The theory behind the bills — and they have failed to develop much momentum in the past – is without much validation. The bills’ sponsors and other supporters, including Ray Rodrigues, R-Estero, say Florida’s broad public records laws keep more qualified candidates from applying for fear of being exposed early in the process, and putting at risk their current positions. The bills would violate the public’s right to now — the same public that pays taxes to these universities to fund budgets, hire qualified professors and develop a top-of-the-line academic curriculum. We should not have to pay money and then be shut out of the process for hiring these leaders.

One of bills’ sponsors, Rep. Neil Combee, R-Polk City, presents a weak argument. “Common sense tells you that when someone can make application without the whole world knowing about it, the likelihood of having a larger pool will occur. The argument is weak because there is not substantive proof that qualified candidates for president or other top positions are running from the state because of our sunshine laws. Those laws work because they hold government, education and those who must abide by them accountable.

The bills also insinuate that people in those positions are not the best qualified, that we are somehow settling. A presidential search is a long process, involving extensive background checks, an exhaustive chain of interviews — much of it available to the public for observation. To seal any of that from the public — until the finalists are selected, as the bills propose — closes transparency and puts our tax dollars at risk through secrecy.

Similar bills and studies about the state’s inability to attract top candidates have circulated through the Legislature in the past. The bills have not gained traction. In 2001, a state task force recommended names be kept private, making similar claims as today that top names were not applying for fear of alienating people at their current campus.

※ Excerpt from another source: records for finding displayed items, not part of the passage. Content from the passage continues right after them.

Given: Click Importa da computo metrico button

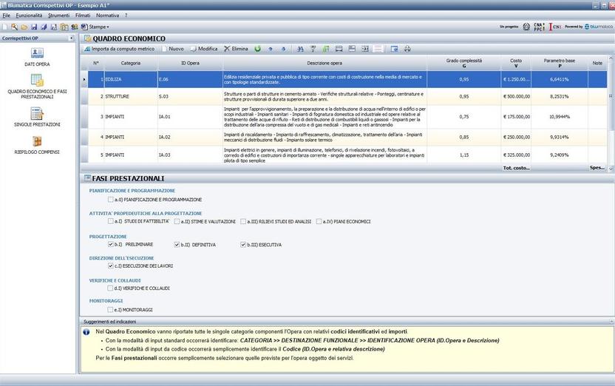Looking at the screenshot, I should point(118,49).
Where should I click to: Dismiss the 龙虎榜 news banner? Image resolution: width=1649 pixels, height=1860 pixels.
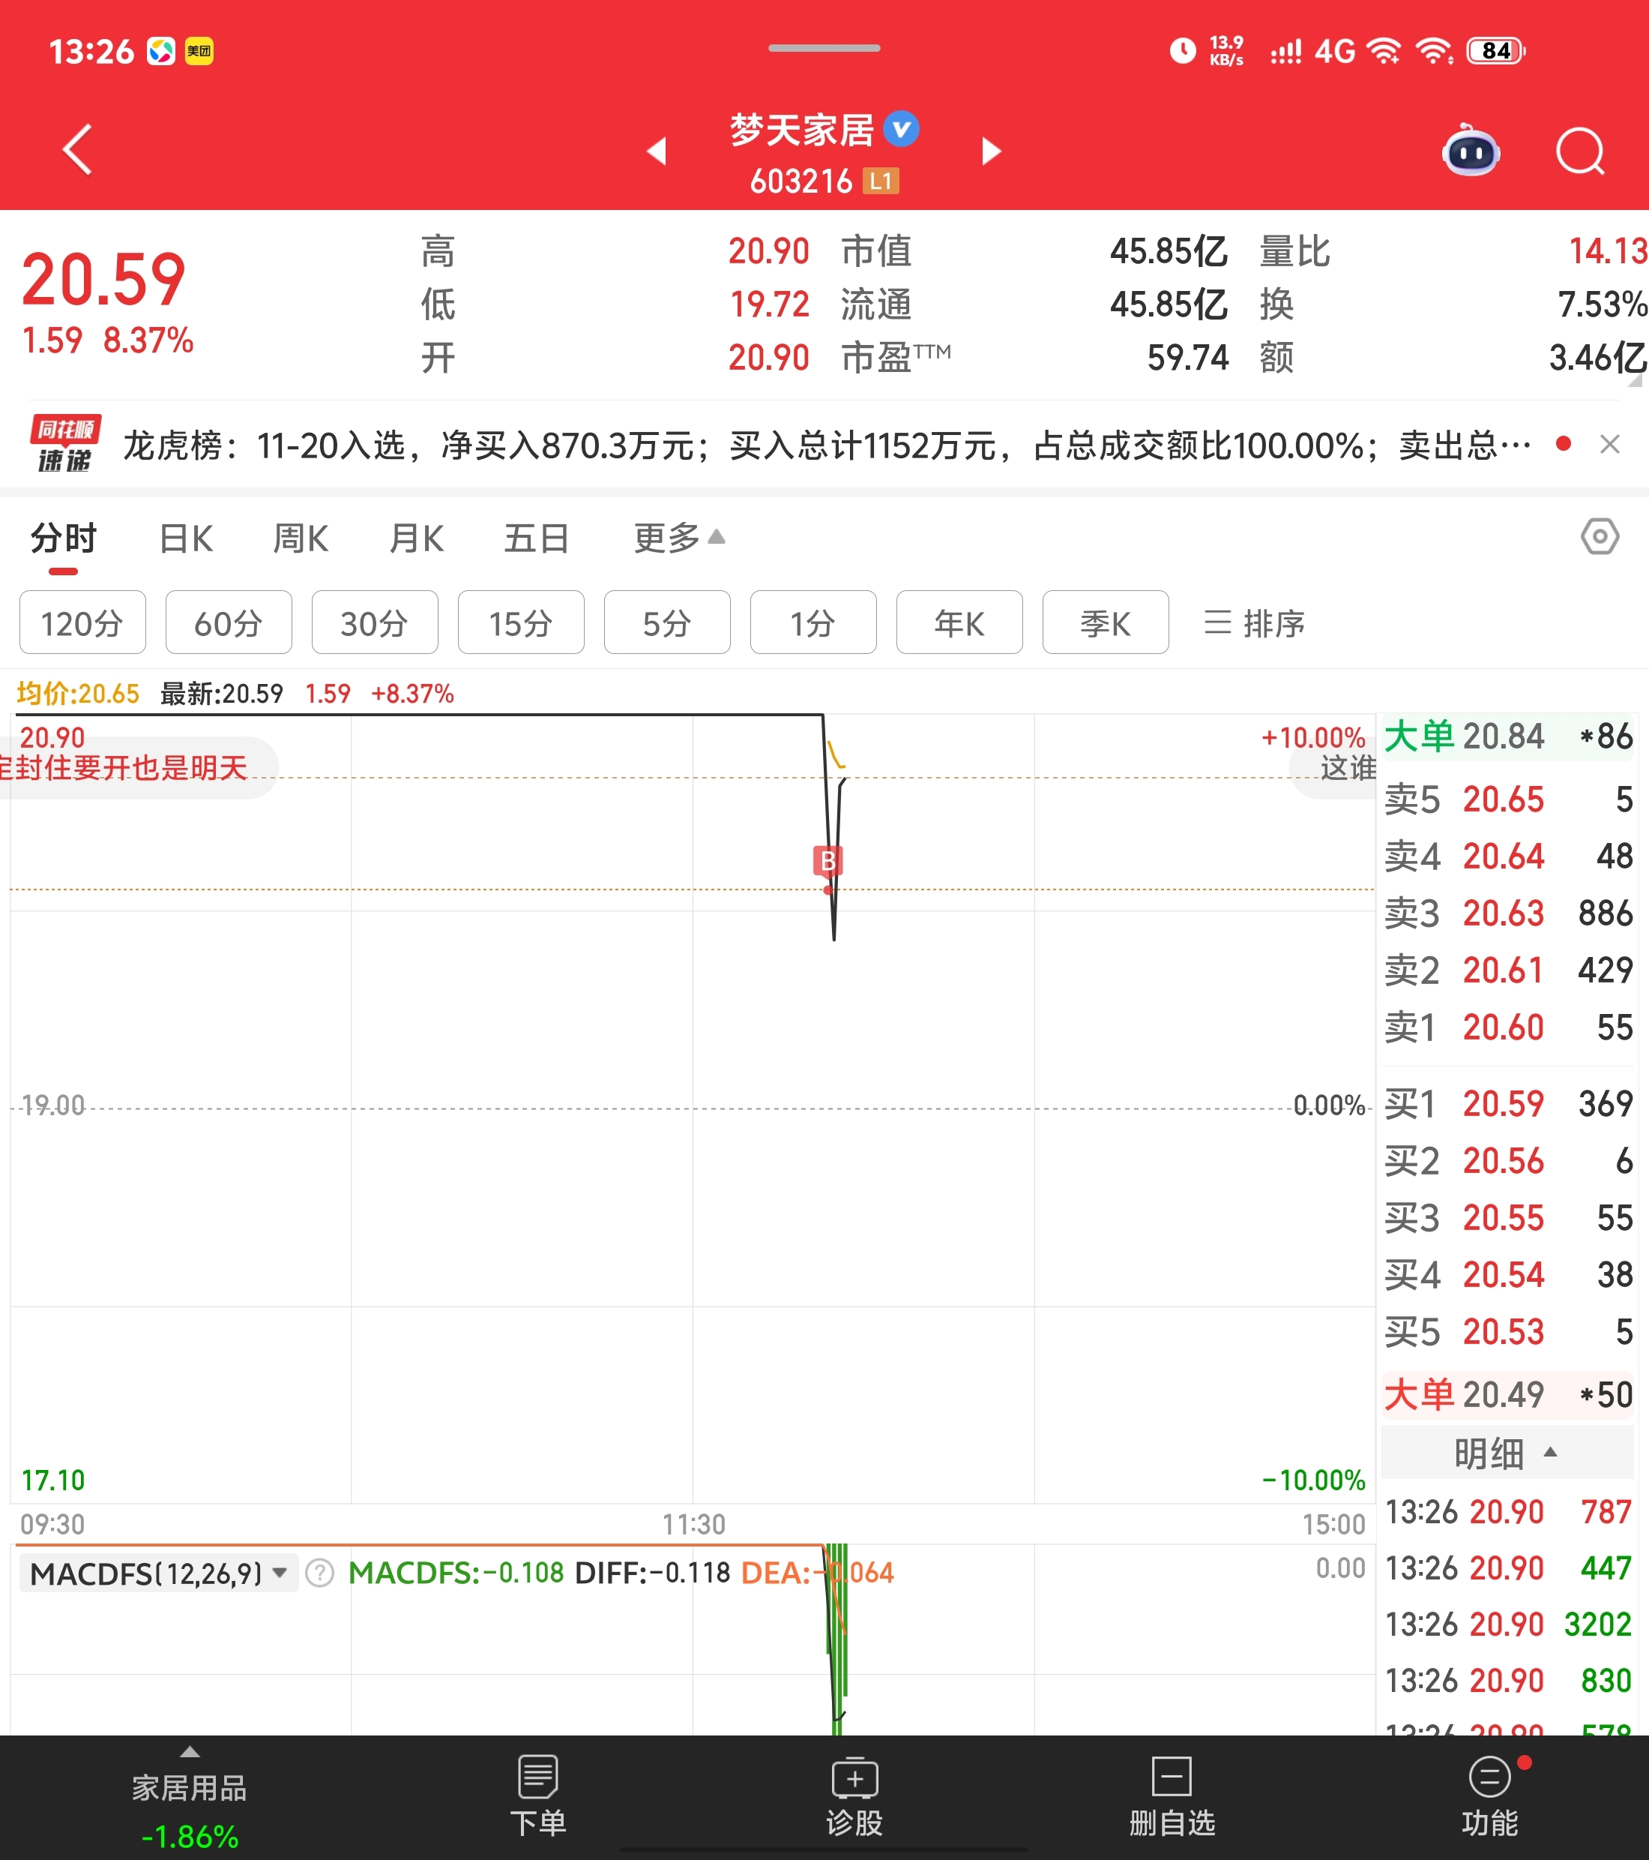[1609, 444]
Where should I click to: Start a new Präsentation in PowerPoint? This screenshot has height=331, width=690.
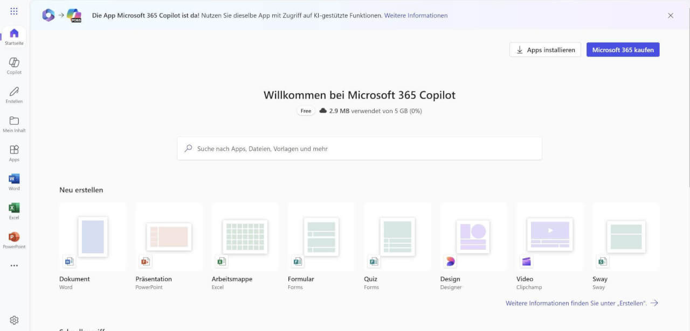(x=168, y=237)
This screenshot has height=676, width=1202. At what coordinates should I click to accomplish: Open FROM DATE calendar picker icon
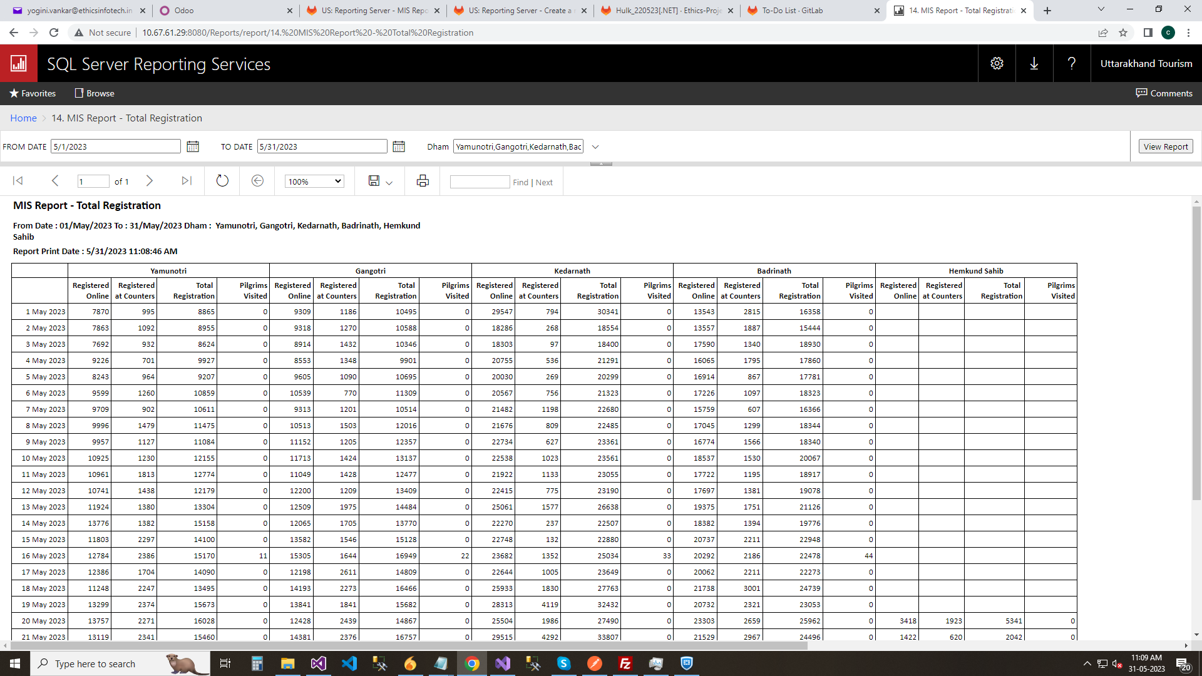pyautogui.click(x=193, y=146)
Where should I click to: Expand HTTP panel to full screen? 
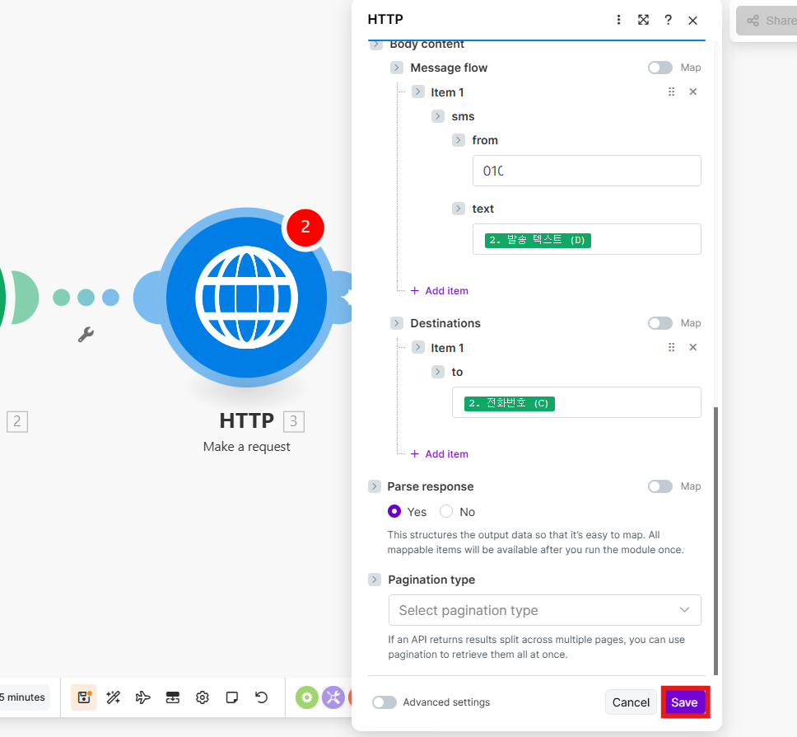coord(644,20)
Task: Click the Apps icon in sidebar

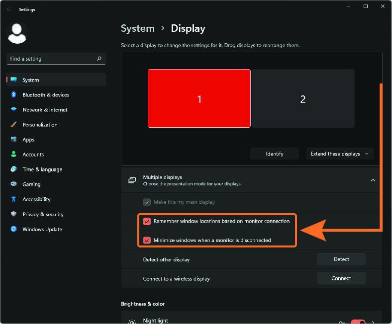Action: [13, 140]
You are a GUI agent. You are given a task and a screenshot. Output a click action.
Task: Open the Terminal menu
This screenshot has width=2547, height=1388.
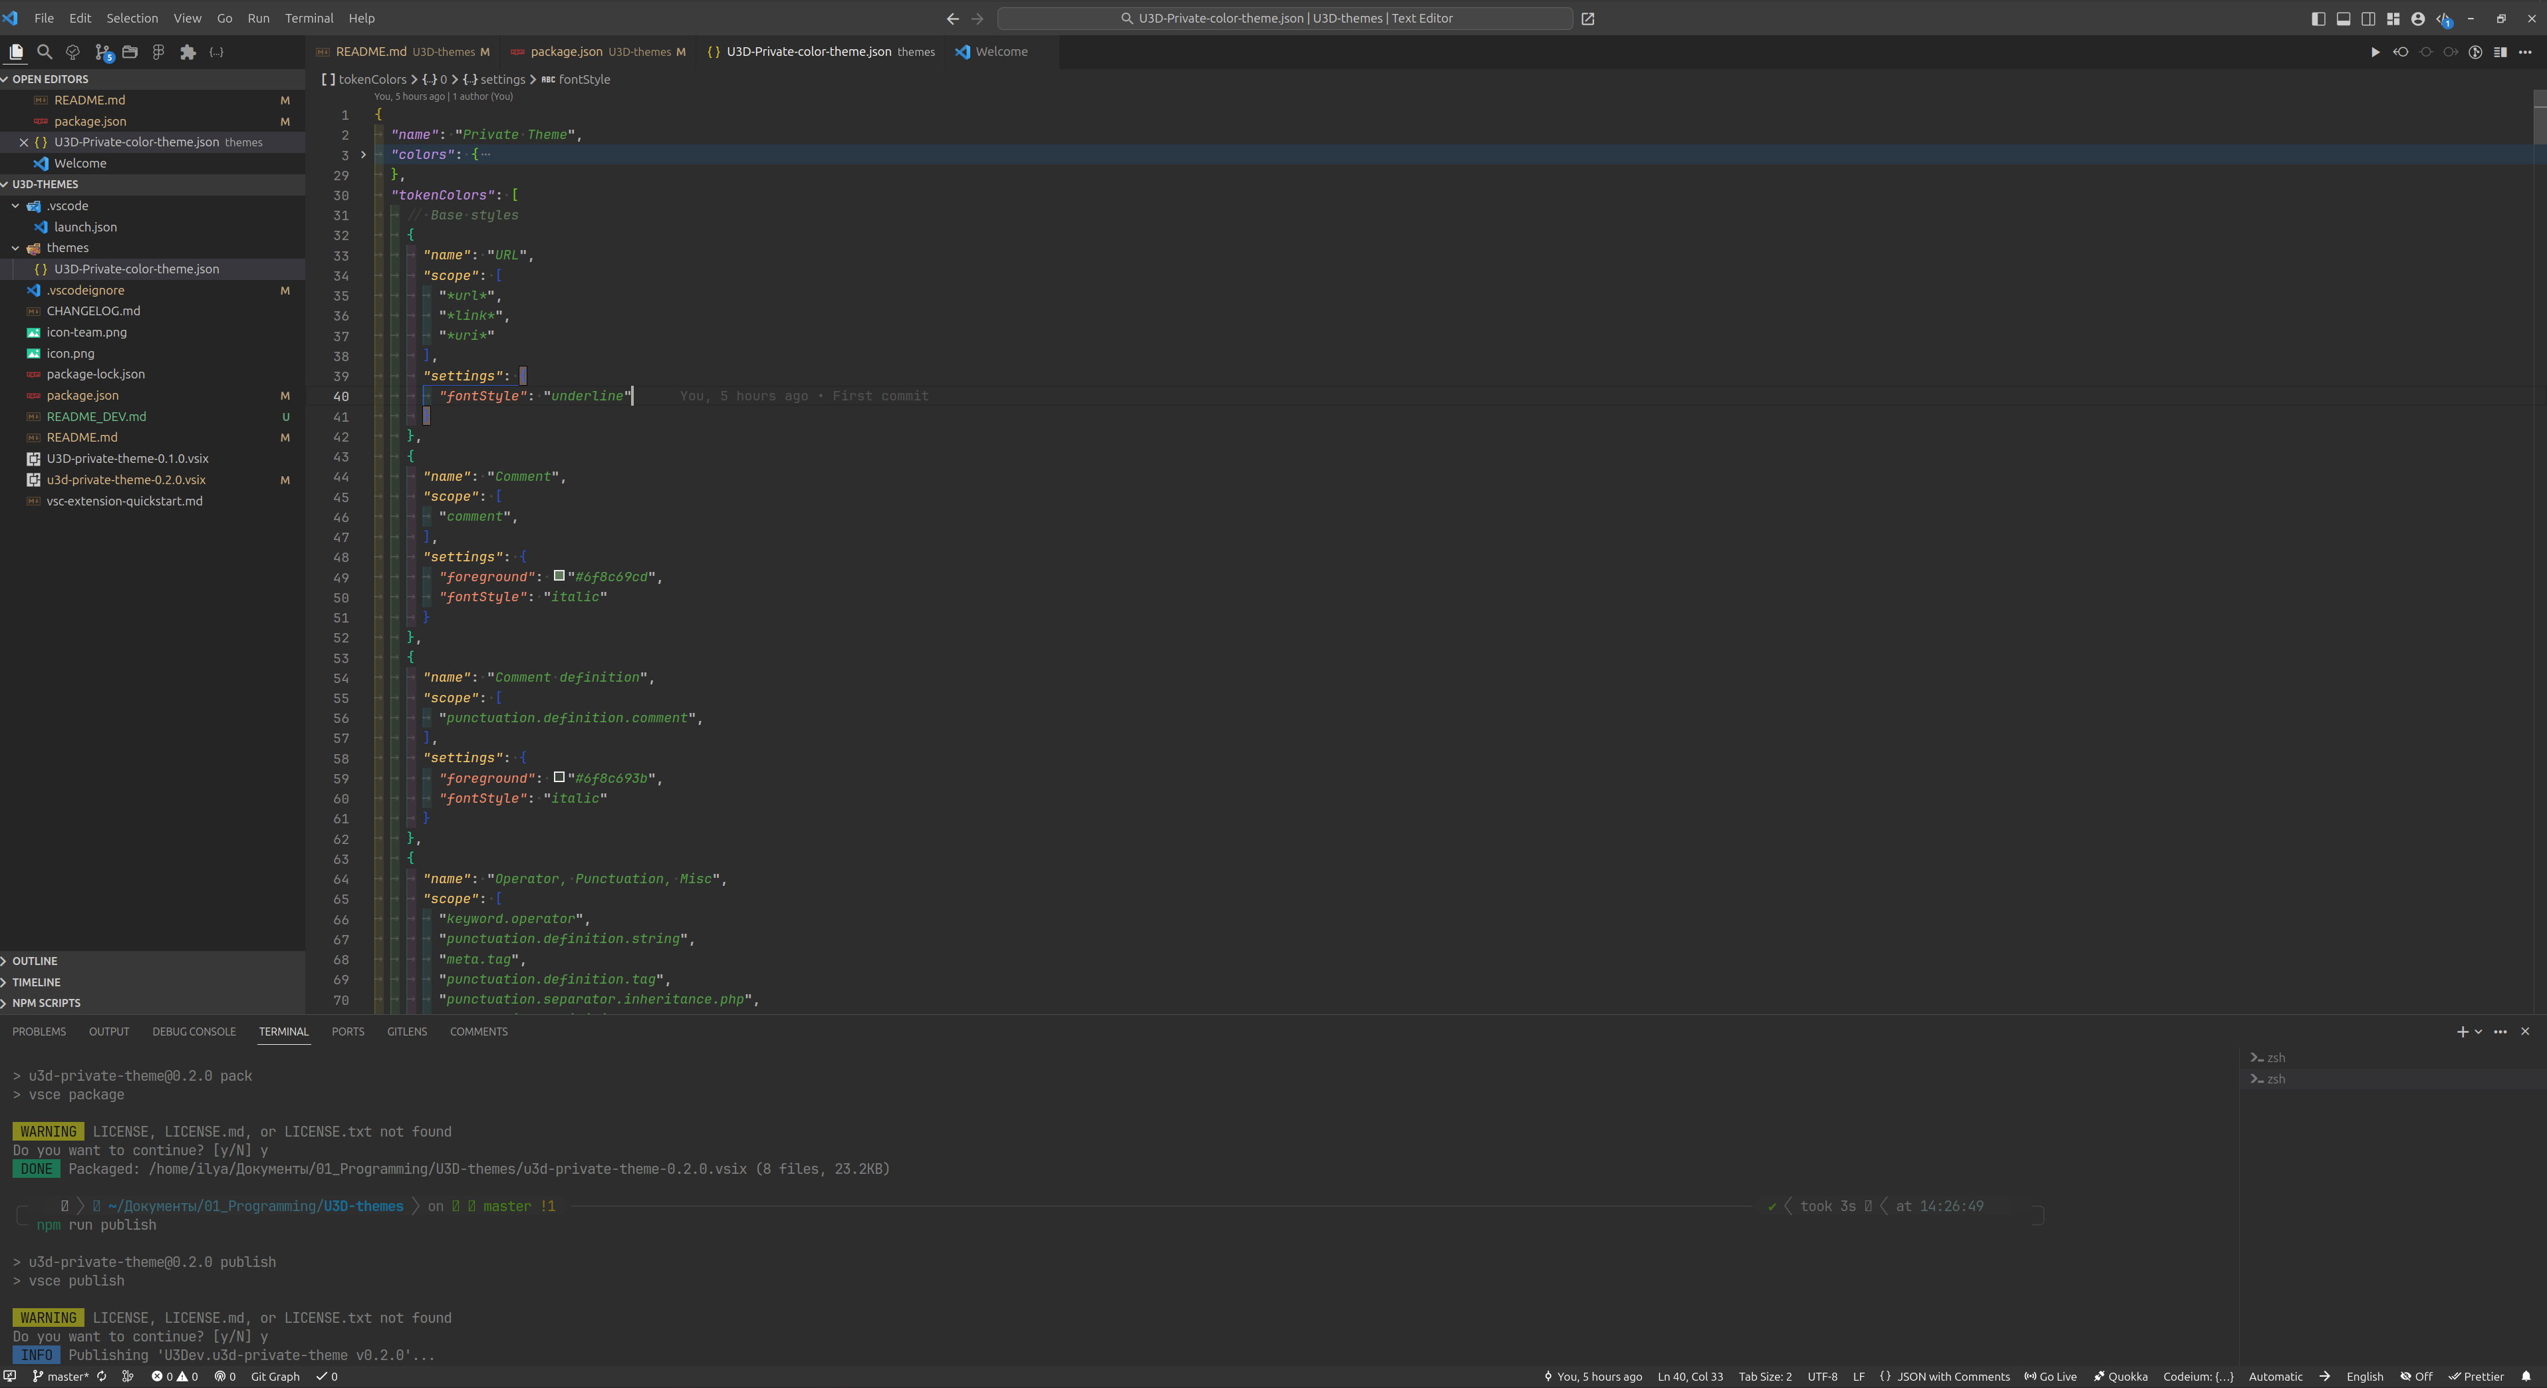coord(308,19)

The Education Governance Reorganization Task Force based some of its evidence on a 1998 University of North Florida search that was initially stopped after the list of candidates was deemed unsuitable. State Chancellor Adam Herbert said it was because public records laws limited the leader pool.

Barbara Petersen, executive director of the First Amendment Foundation, was understandably against it then, as she is now. She said then, in newspaper reports, “The public does care. The public cares quite a bit. I get 100 phone calls a month from our hot line, people asking questions. Forty-five percent of those calls are from the public. Nobody can tell me … that the public doesn’t care.”

In 2000, the Legislature tried but could not pass a bill to make presidential searches private not long after candidates in University of Florida’s search , pulled out of contention. Similar bills in 2013 also failed.

Candidates who are presidents at other institutions, should know what they risk or don’t risk by applying for other top positions. If the boards at those schools wish to keep those leaders, then they should aggressively negotiate to keep them.

Rodrigues said to the News Service of Florida: “We do a great job in this state of attracting applicants who are looking for a promotion, because no one can hold it against an individual to seek to better their career. But what we don’t do as a state is a great job of attracting other presidents, because the risk is too great for them to even apply for this position ….”

The risk is far greater by keeping these potential new leaders – the proprietors of the education of our children – from us – at any stage. It is incumbent on the boards of trustees at each of these schools to commit to a search, thoroughly evaluate the candidates, allow the public to listen to the interview of finalists, and then make an informed decision. Secrets are not necessary.